La crise qui secoue actuellement l’Union nationale des journalistes de Côte d’Ivoire (UNJCI), dans le cadre du processus de désignation de son nouveau président, s’est invitée au conseil des ministres de ce mercredi 4 mars 2026. Interpellé par la presse, au sortir du conclave gouvernemental, le porte-parole du gouvernement n’a pas caché sa désolation face à une situation qu’il juge « déplorable et regrettable ».
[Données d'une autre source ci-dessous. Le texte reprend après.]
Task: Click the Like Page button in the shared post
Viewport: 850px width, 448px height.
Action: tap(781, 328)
Ce qui devait être « un moment démocratique et fraternel » s’est transformé, selon les journalistes qui ont questionné Amadou Coulibaly, en une crise ouverte, désormais portée devant les juridictions. Une évolution que le ministre de la Communication dit regretter profondément.
« Nous nous souvenons de cette UNJCI où, avant la fin du mandat du prédécesseur, on connaissait déjà le successeur parce qu’il y avait de la confraternité. Tout se faisait de façon consensuelle », a-t-il rappelé. Déplorant la rupture de ce consensus, il s’est dit préoccupé par la judiciarisation du processus électoral interne.
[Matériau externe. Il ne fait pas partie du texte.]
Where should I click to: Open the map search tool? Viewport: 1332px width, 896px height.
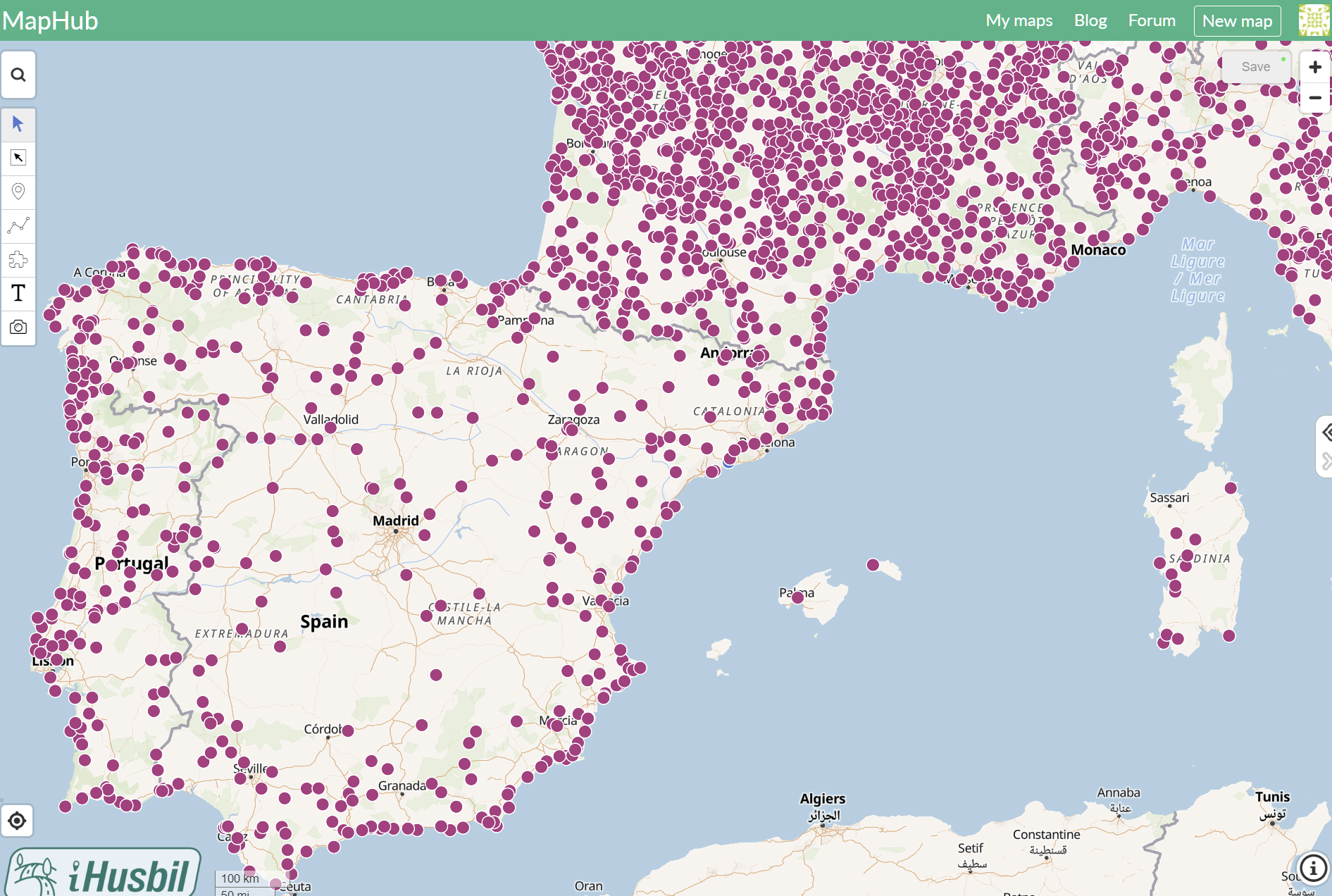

Le ministre est même revenu sur un précédent malheureux. « Je me souviens qu’il y a quelques années, un des vôtres a même connu la prison à cause justement de ces élections. Tout cela est bien regrettable », a-t-il souligné, rappelant qu’au moment où l’État a procédé à la dépénalisation des délits de presse, voir des journalistes « s’envoyer eux-mêmes en prison » pour des questions électorales internes est, selon lui, « surprenant et vraiment dommage ».
Évoquant l’implication de son département, Amadou Coulibaly a indiqué que le ministère a été saisi au sujet de promesses non tenues par le passé, notamment des promesses de maisons, de véhicules et d’ordinateurs au profit de journalistes.
« Avec l’ASDM (Agence de soutien et de développement des médias, ndlr), nous nous sommes engagés à satisfaire toutes ces promesses et nous l’avons fait », a-t-il assuré. Selon lui, cette démarche visait à renforcer la crédibilité de l’Union et à assainir le climat interne. « Ceux qui devaient recevoir des maisons les ont reçues ; ceux qui devaient recevoir des voitures les ont reçues ; ceux qui devaient recevoir des ordinateurs les ont reçus », a-t-il insisté.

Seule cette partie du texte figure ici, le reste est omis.